Poached Egg in Tomato Sauce

  • Difficulty: Ultra Basic
  • 20 minutes
  • 2 servings

A pouched egg is great on its own, but truly amazing when combined with other ingredients like deli meats or different sauces. A classic combo is poached eggs and Hollandaise sauce. But don’t get stuck in a routine! Be adventurous today! Try the eggs with a nice flavorful tomato sauce. They play really well together!

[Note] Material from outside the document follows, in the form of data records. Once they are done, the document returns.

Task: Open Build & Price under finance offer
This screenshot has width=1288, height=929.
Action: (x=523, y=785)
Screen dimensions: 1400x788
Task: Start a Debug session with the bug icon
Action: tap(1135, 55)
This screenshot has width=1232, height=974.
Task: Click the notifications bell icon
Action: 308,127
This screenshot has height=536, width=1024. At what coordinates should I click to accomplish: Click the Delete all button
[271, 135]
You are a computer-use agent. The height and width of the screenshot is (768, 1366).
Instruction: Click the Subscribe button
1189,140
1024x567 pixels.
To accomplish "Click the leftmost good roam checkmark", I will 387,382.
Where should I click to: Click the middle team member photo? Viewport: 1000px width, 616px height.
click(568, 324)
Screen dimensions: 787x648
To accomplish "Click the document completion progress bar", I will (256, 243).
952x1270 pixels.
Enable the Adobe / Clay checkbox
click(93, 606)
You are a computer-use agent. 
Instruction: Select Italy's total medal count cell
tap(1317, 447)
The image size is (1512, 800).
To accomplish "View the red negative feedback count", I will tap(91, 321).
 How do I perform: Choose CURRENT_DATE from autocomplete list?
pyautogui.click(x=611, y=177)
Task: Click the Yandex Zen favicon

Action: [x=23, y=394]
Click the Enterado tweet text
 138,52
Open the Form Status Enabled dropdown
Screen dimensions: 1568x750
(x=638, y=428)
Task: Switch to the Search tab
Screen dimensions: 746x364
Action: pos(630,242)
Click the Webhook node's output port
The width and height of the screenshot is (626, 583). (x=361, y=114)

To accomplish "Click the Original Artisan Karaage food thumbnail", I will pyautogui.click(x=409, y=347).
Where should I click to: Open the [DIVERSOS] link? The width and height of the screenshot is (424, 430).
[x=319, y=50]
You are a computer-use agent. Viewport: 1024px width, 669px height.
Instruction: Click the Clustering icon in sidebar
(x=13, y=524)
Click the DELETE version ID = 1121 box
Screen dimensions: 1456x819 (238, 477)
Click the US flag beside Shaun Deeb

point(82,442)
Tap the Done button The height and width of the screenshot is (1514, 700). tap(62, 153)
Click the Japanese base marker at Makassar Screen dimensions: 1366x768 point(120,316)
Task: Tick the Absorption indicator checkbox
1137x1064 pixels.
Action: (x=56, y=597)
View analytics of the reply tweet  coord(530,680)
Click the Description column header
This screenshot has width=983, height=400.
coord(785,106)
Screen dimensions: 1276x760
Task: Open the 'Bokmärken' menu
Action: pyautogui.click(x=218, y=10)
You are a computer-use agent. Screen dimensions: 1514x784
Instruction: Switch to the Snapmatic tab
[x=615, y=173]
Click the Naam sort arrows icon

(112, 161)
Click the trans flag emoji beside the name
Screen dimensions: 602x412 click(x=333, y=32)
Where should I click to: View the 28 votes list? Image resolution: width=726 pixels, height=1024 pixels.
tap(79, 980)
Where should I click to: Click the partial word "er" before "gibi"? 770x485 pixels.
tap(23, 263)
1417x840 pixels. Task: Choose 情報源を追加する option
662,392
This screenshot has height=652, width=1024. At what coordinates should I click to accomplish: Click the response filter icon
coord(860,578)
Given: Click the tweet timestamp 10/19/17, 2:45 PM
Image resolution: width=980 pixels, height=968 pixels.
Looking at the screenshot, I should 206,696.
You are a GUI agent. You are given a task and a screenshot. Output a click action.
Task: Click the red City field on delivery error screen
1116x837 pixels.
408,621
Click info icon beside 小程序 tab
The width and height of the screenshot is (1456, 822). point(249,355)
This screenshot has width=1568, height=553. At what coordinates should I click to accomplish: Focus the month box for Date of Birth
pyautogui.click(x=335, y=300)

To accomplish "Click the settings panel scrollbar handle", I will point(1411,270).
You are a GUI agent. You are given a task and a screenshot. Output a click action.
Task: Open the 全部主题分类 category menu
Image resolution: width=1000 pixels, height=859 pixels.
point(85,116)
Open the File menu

Ingredients Needed for Poached Egg in Tomato Sauce

1 red onion
3 garlic cloves, sliced
salt
1 tablespoon vegetable oil
2 teaspoons of tomato sauce
9 ounces of canned tomatoes
pepper
½ tablespoon sugar
2 eggs
¼ cup mozzarella, shredded

How to Cook Poached Egg in Tomato Sauce

  1. Preheat the oven to 360°F/180°C.
  2. Chop the onion. Sprinkle the sliced garlic with salt and crush it with a knife.
  3. Heat the oil in a skillet and add the onion and garlic. Cook, stirring occasionally, until softened. Season with chili flakes and add the canned tomatoes. Bring to a boil and season with salt, pepper, and sugar. Cook until the liquid evaporates and the mixture reduces by half.
  4. Pour the tomato sauce into 2 separate ramekins. Use a spoon to make room in the middle for the eggs. Crack the eggs in the middle of the ramekins. Top it with shredded mozzarella.
  5. Place the ramekins in the oven for the next 10 minutes.